─── DOCUMENT
Progress Report, in which I manage to be outrageous

It is said that one learns more from failures than successes.  I firmly believe this.  (And I think I should be just about the smartest person in the world by now.)

However, I think it is also true that there are some things one can only learn from success.  You need to “learn how to win.”  Case in point:  this year’s Halloween contest over on Codex.  My story, “Right Before Your Very Eyes,” took third place.

In four years of trying, this is the first time I’ve placed in the contest.  I’m quite tickled.  But readers of these progress reports will know that I had a hell of time writing the story.  At one point, I hated it so much that I considered abandoning it.  But I persevered, finished it, and entered it in the contest, with low expectations.

Lo and behold, it took third place, garnering much more praise than any of my previous entries.  Writers truly are the worst judges of their own work.

I got to thinking about how and why this happened.  Perhaps a bit of analysis of this success was in order.  What did I do right with this story?  Here are my thoughts:

  1. Structure.  The story had a pretty clear three-act structure.  Not all of them do, you know.  But this one did.  And I can’t help concluding that it made the story more readable.
  2. The Opening.  As you may recall from previous progress reports, I wrote 500 words of this one and stopped.  I realized that I despised it, to the point that I dreaded going back to it.  But then I figured out why I didn’t like the opening:  it bored me.  So I scrapped it and started again, at the point where I started getting interested in the story.  It’s still not ideal, this opening, but it was damn sight better than that first one, let me tell you.
  3. Shocker in Act Two.  When I started the piece, I wasn’t sure about the middle.  Then I got an idea I simultaneously loved and balked at.  It was outrageous.  It was horrifying.  It came out of nowhere.  But it seemed to fit, so I went with it.  I ended up with one of the most disturbing scenes I have ever written.  It literally nauseated me.  I was amazed at my own reaction.  I figured if it was having that kind of effect on me, I must have done something right.  It was not only shocking, but it also raised the stakes on my protagonist considerably higher.  My boy was in a very tight spot.  I’m convinced that if I hadn’t stumbled across this scene, the story would not have been anywhere near as successful.  The third act was simply a matter of following through what I had already established.
──────
Copy the progress report word for word, between "However, I think" and "their own work.", inclusive.
─── DATA ENTRIES
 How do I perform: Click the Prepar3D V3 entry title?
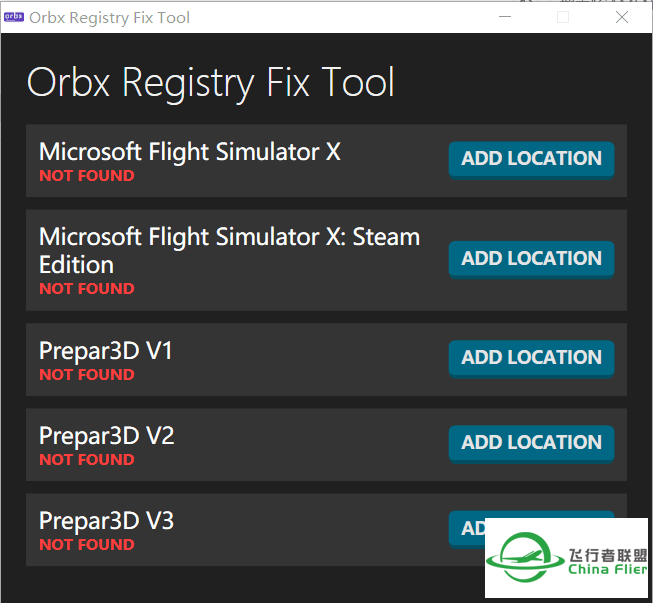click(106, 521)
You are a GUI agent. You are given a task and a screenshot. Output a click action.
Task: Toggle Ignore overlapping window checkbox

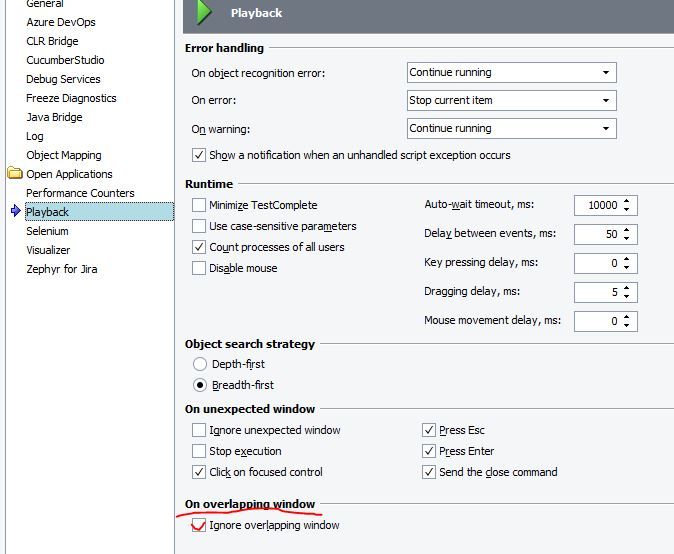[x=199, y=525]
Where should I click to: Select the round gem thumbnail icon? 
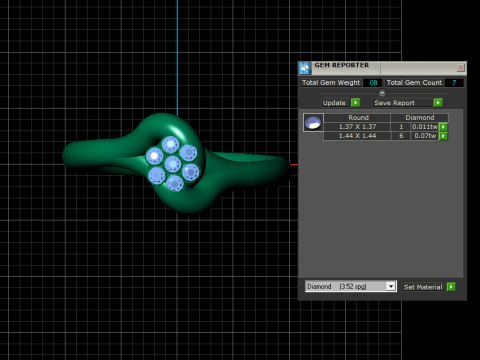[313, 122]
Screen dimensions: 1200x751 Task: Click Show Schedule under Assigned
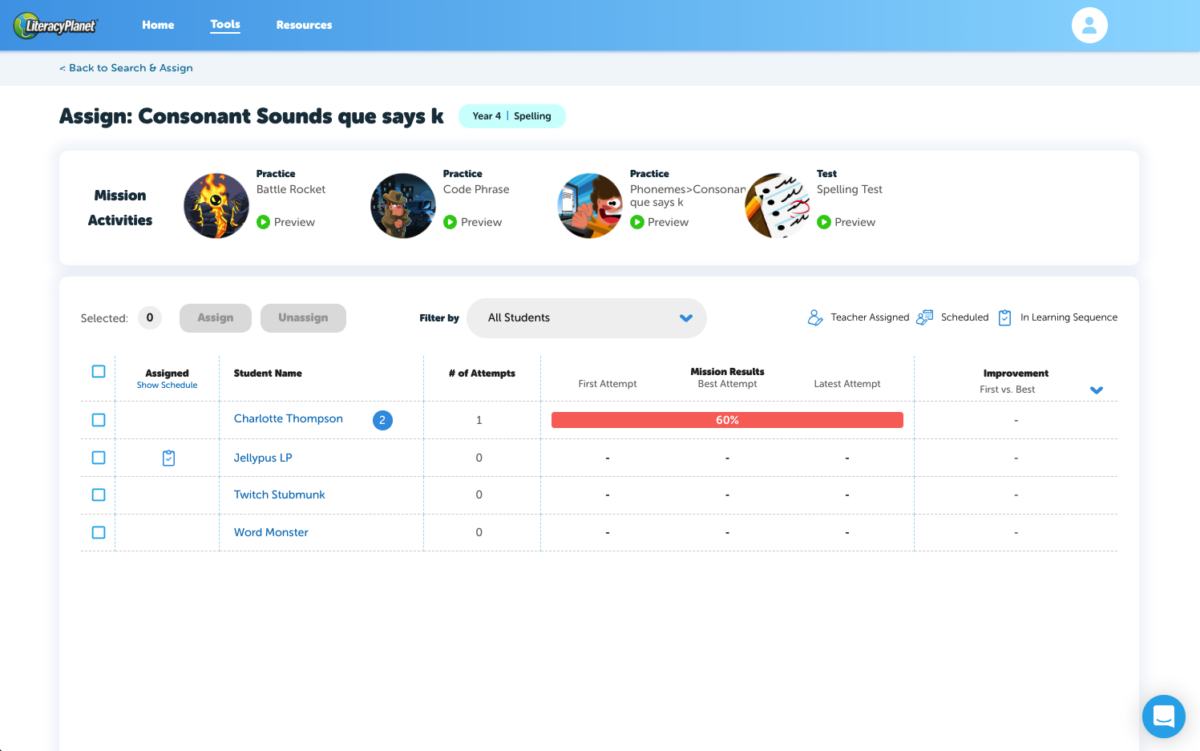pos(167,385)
──────
─── DATA ENTRIES
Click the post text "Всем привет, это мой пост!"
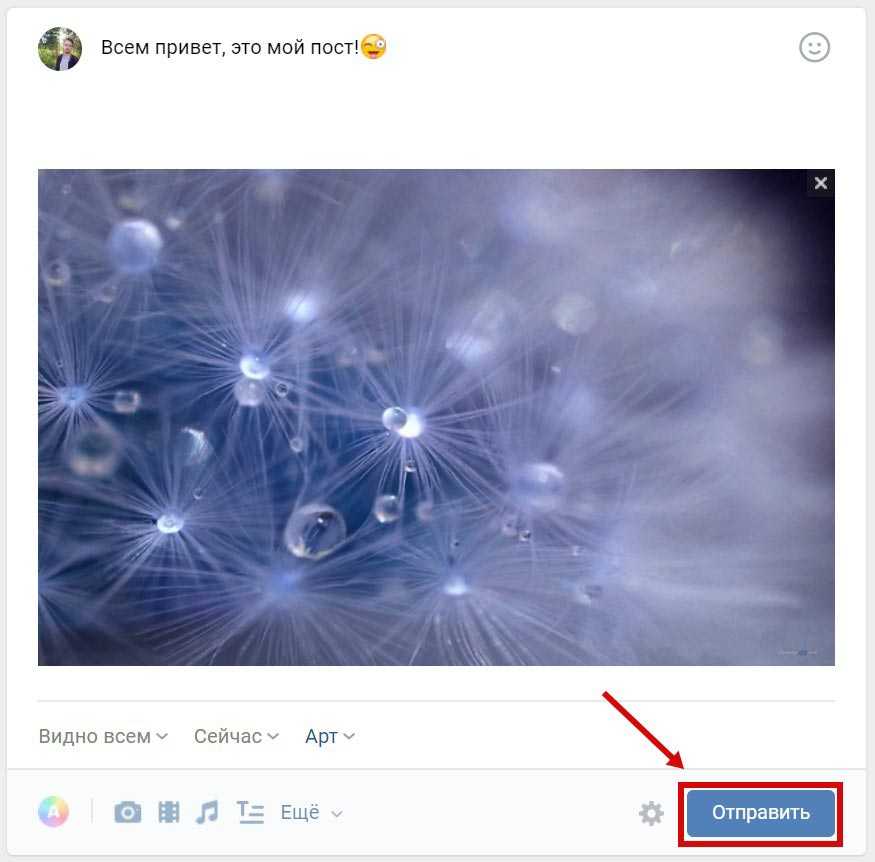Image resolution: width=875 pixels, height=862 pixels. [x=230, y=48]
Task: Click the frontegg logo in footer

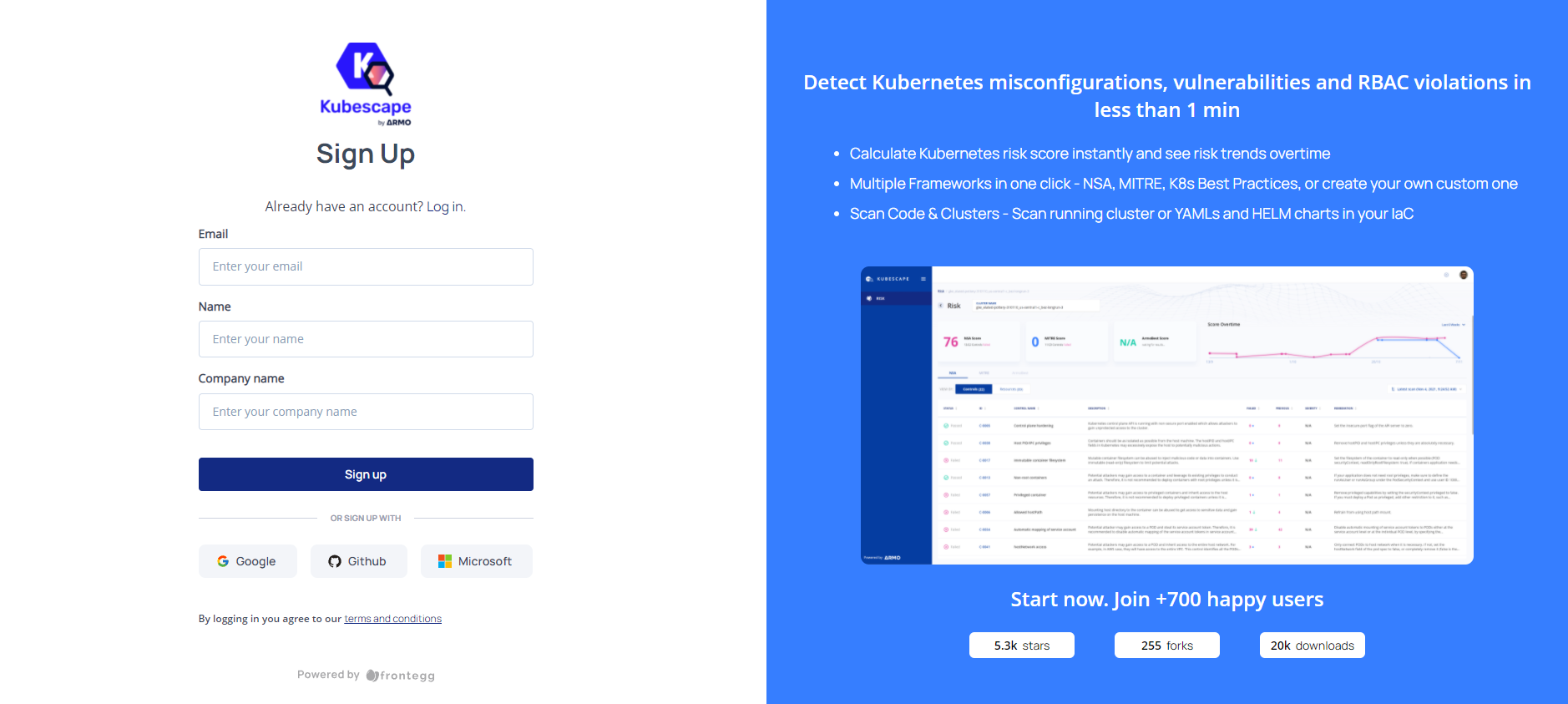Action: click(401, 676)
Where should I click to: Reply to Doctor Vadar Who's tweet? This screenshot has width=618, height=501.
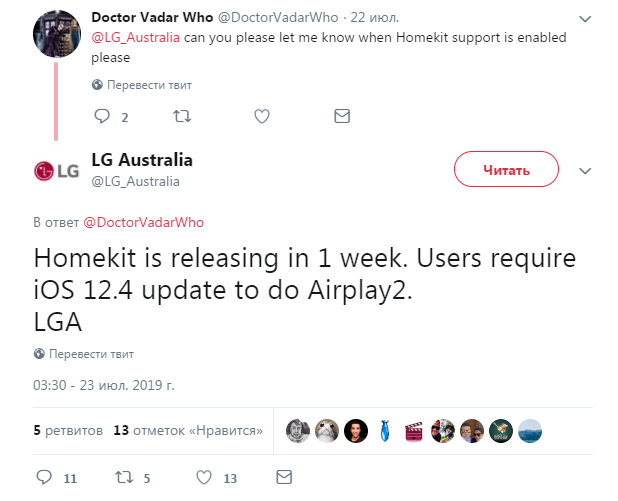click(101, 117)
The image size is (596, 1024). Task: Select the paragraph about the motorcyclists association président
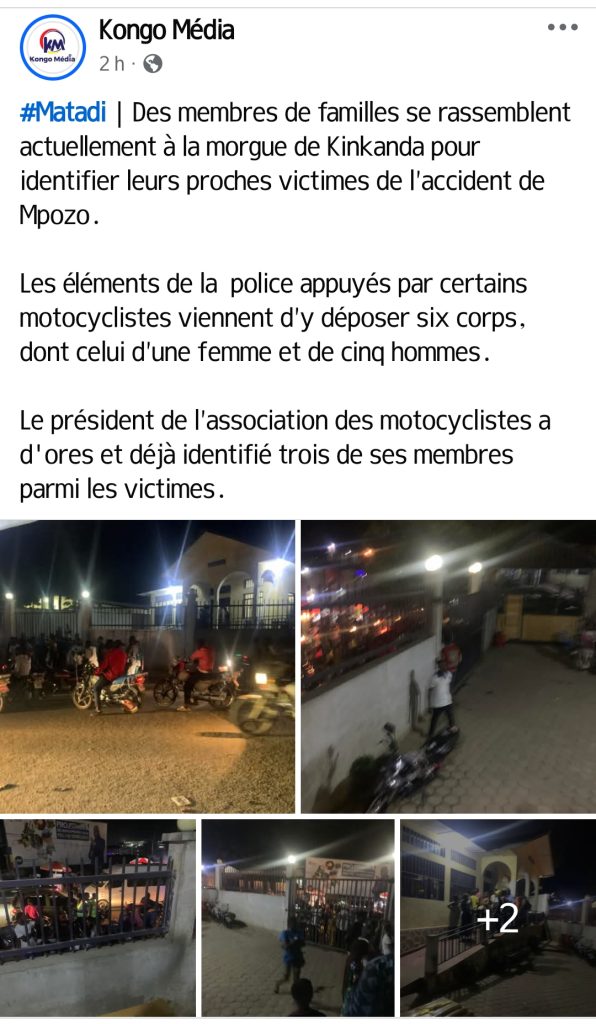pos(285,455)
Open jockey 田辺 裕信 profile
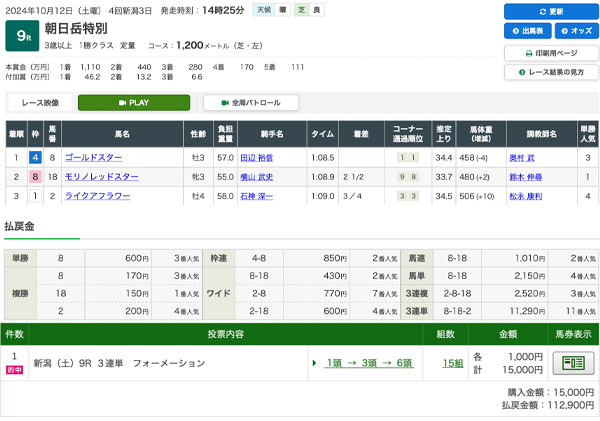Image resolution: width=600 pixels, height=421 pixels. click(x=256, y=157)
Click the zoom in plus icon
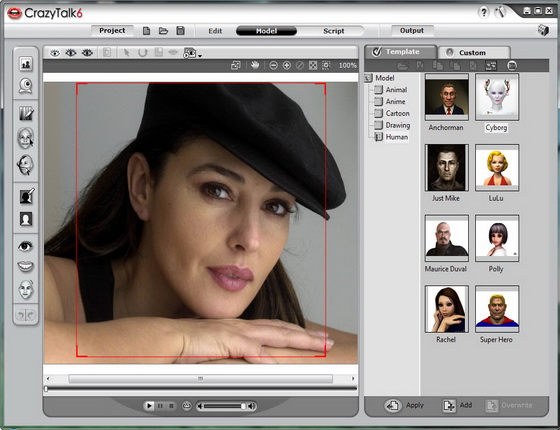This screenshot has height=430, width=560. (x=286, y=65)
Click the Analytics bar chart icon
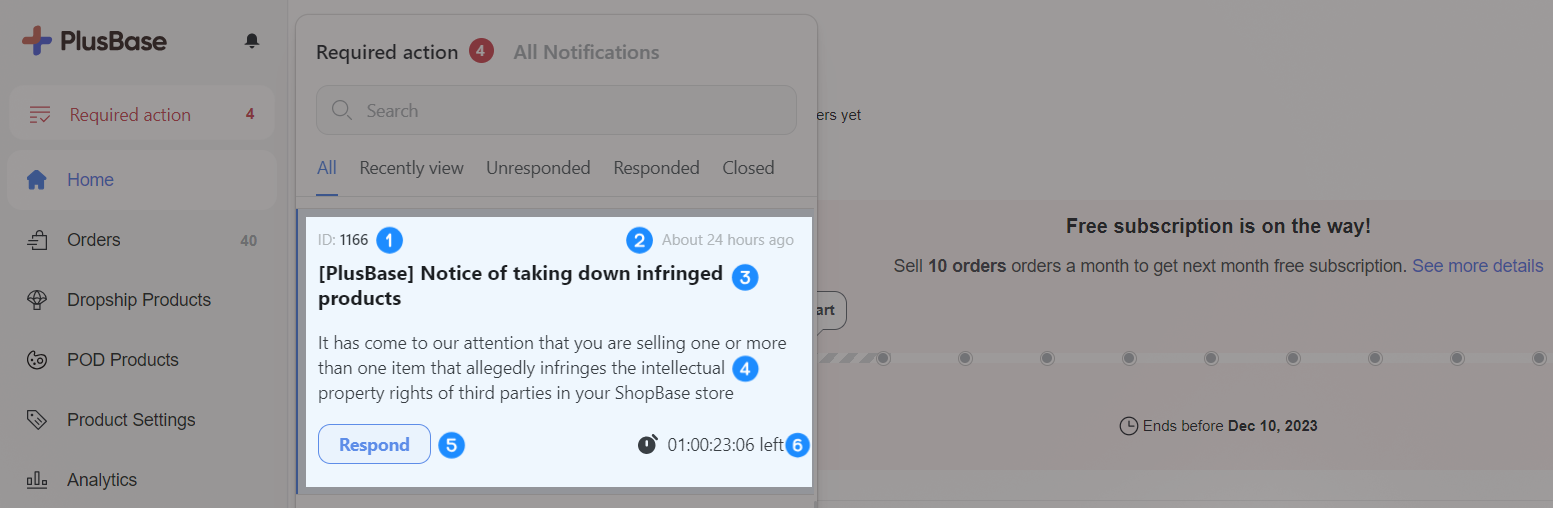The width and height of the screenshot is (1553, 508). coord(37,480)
──────
─── DATA ENTRIES
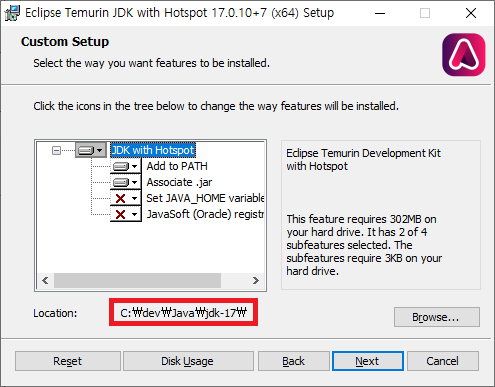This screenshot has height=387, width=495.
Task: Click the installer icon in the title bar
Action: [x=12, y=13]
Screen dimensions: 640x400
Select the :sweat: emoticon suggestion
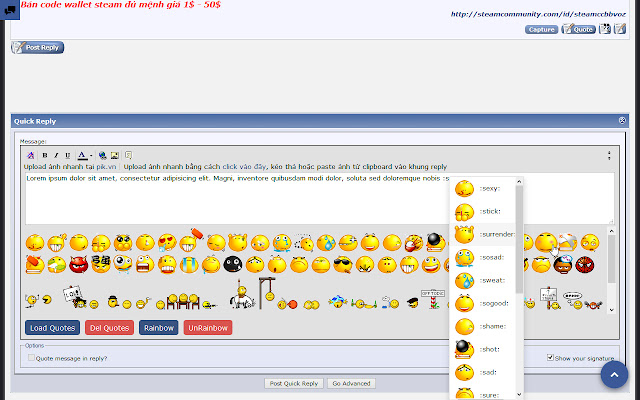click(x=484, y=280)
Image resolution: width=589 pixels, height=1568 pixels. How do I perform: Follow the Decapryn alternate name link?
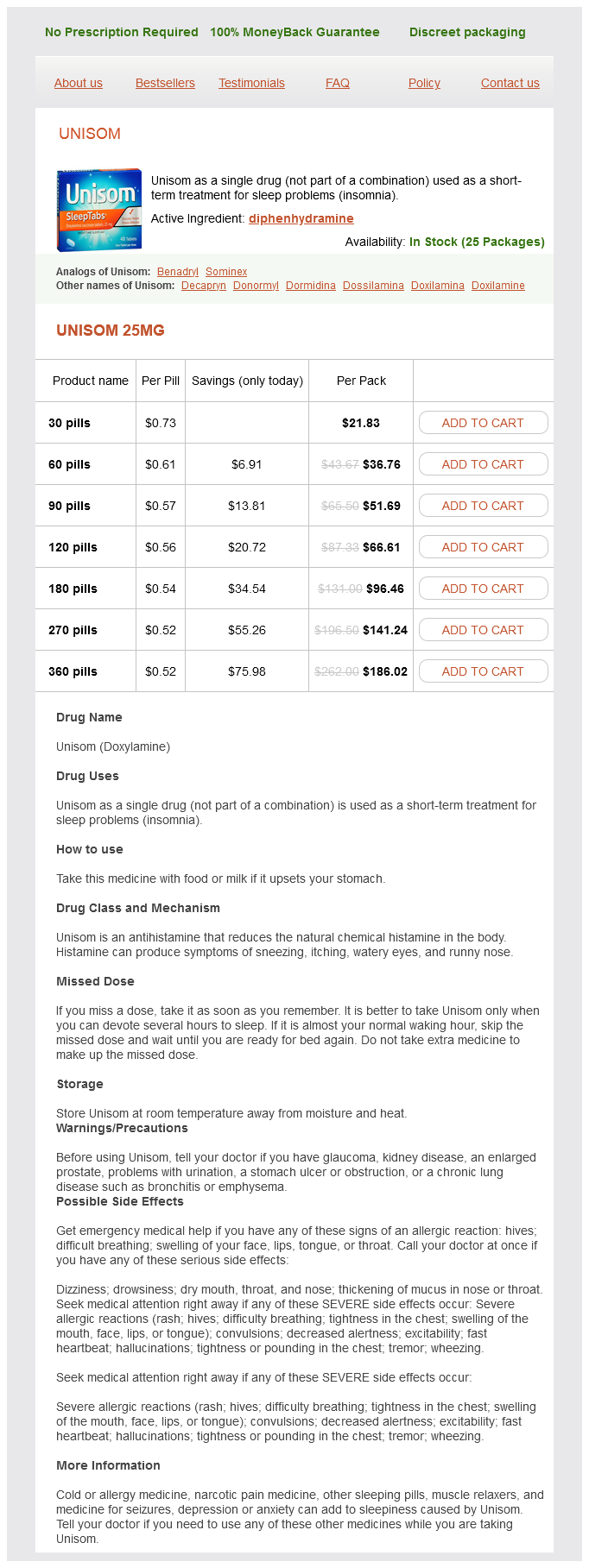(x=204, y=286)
──────
**WORKED ANSWER:**
However, I think it is also true that there are some things one can only learn from success.  You need to “learn how to win.”  Case in point:  this year’s Halloween contest over on Codex.  My story, “Right Before Your Very Eyes,” took third place.

In four years of trying, this is the first time I’ve placed in the contest.  I’m quite tickled.  But readers of these progress reports will know that I had a hell of time writing the story.  At one point, I hated it so much that I considered abandoning it.  But I persevered, finished it, and entered it in the contest, with low expectations.

Lo and behold, it took third place, garnering much more praise than any of my previous entries.  Writers truly are the worst judges of their own work.